Extend the interview with photographer Hagit Cohen beyond its final paragraph, keeping her first-person voice and her focus on the natural objects in her work.

PASSAGE:

▬▬▬▬▬▬▬▬▬▬

August 2023 | Interview with Hagit Cohen, Photographer, and Mixed Media Artist – Part II

Part II

“For a moment, this mundane structure, the tent, turned into a sanctuary. It took my breath away… So many elements celebrating the poetry and magic of life. The pure, incredible mystery of the moment. I’m so touched by it!”

Hagit Cohen at the Browser Center Show

Symbols of Transformation and Life

Looking at the tree pods series, it’s hard to imagine that the real pods are very small. It’s easy to overlook them or kick them as you hike. By picking them up and isolating them in the studio on a white background, presenting them in a three-dimensional way, and enlarging them, I’m giving them agency to speak about their importance in the cycle of life. In the shamanic tradition, everything has agency: plants, rocks, animals, and even still life. The pods are infused with symbolic power (like a specific tool that shamans create for healing) and act as agents of new awareness and change. It’s really a collaboration between me as an artist and the “shamanic tools” of Nature, to impact the people who see the photographs.


Erodium Seeds          All photos and compositions by Hagit Cohen


In my photography, I “paint” and “draw” with elements I find in Nature. In a way, I capture Nature’s own drawings. The shadows of the elements I photograph have an important role in the composition I create. In a series I made, titled Erodium Seeds, I captured the seeds in such a way that they look like dancing figures or calligraphic elements. I found myself “drawing” with the seeds and their shadows, like a choreographer of a dance. When the Erodium seeds are dry and ready, they become like screws. They burrow into the earth and stay in the dark until they’re ready to come out again. They are very gentle in their shape but tenacious. What a metaphor for life! The dichotomy of Nature—how fragile and how powerful it is.

▬▬▬▬▬▬▬▬▬▬

DATA PROVIDED:

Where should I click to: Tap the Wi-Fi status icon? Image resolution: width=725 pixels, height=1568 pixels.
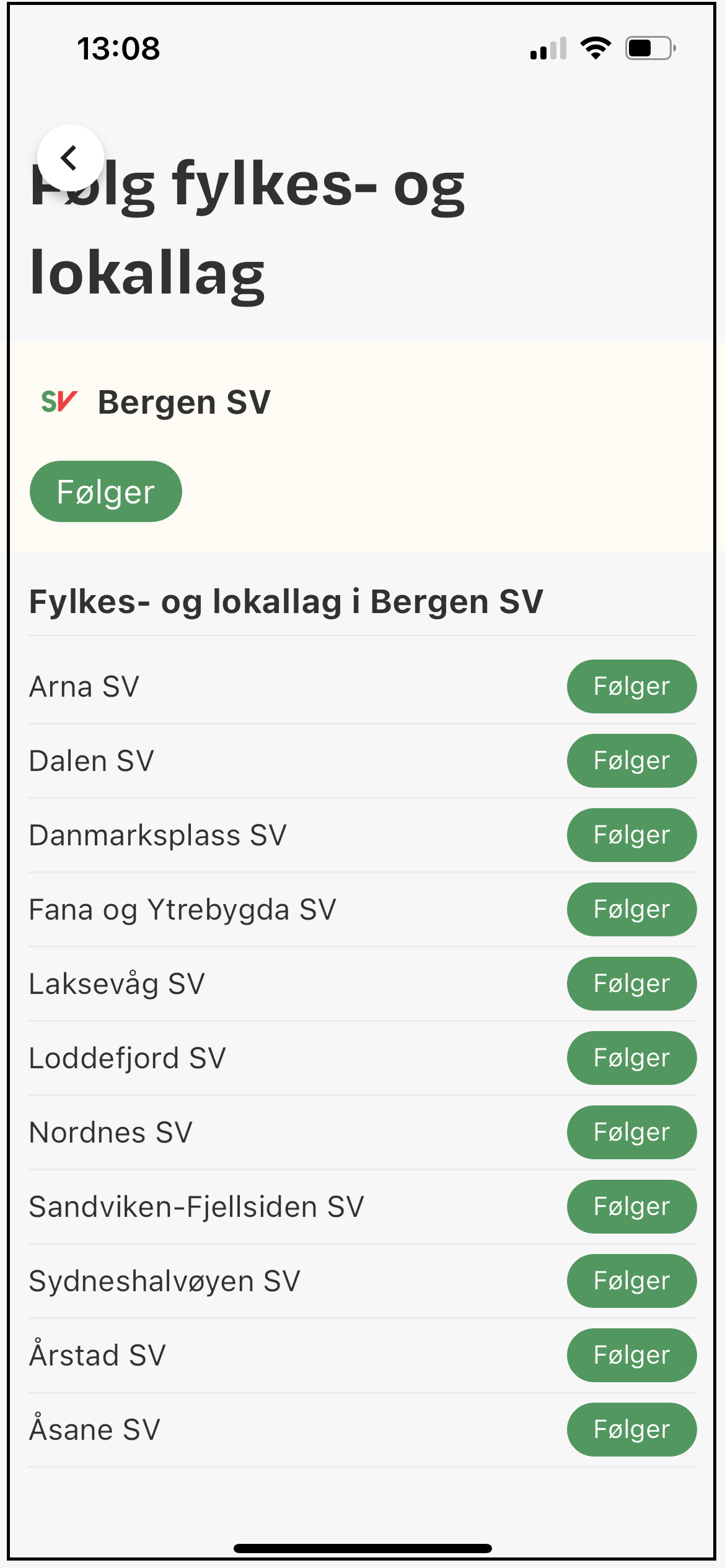(595, 48)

▬▬▬▬▬▬▬▬▬▬

ANSWER TO THIS PROBLEM:
Aspen White Canvas

My imagery takes you beyond the thing I photograph to a deeper story or mystery. In the Summer of 2017, I was in Aspen, Colorado, walking in an open-air music complex. There was a reception area with unattractive canvas tents. As I passed by one of the tents, I saw the shadows of the Aspen trees reflecting on the tent with the evening light. For a moment, this mundane structure, the tent, turned into a sanctuary. It took my breath away. All I had to do was to see it, capture it, and print it on large silk panels to re-create the sanctuary feeling I experienced. So many elements celebrating the poetry and magic of life. The pure, incredible mystery of the moment. I’m so touched by it!

Drought Touching Left

Drought

There was a period of time when I was physically struggling and didn’t have much energy. I ended up working in the studio for only a couple of hours a day with the afternoon light. During that time I photographed a few pieces of palm tree bark I found in Ojai, California. I created a whole series of imaginary scenes resembling water with the dry bark. I think about “drought” as a psychological/emotional experience as well as a natural state.

Drought Installation at Krowswork Gallery

Shortly after, I was given a gallery space for a month where I was able to create an immersive experience, inviting people to walk through a “forest” of layered translucent printed screens with my drought images. I used projected images on the screens as well, so the viewer couldn’t tell what was projected and what was printed. As the viewers walked through the space, they came across a lit alcove with a real pod full of potential. The work’s very metaphoric. It could represent the emotional difficulties one goes through as well as the tragic impact of climate change. The journey of healing can be a fascinating, yet disorienting journey that maybe opens a door for change to come through.

In the latest piece I created, titled And Then Came Forth Fire, I combined the palm tree image (scroll to the bottom of the page) with the Old Testament story of Nadav and Avihu, two of Aaron’s sons. Aaron, the High Priest, performed the first sacrificial ritual at the Tabernacle in the desert, as instructed by God. His two sons used a slightly different incense at the start of the ritual and were consumed right away by God’s fire.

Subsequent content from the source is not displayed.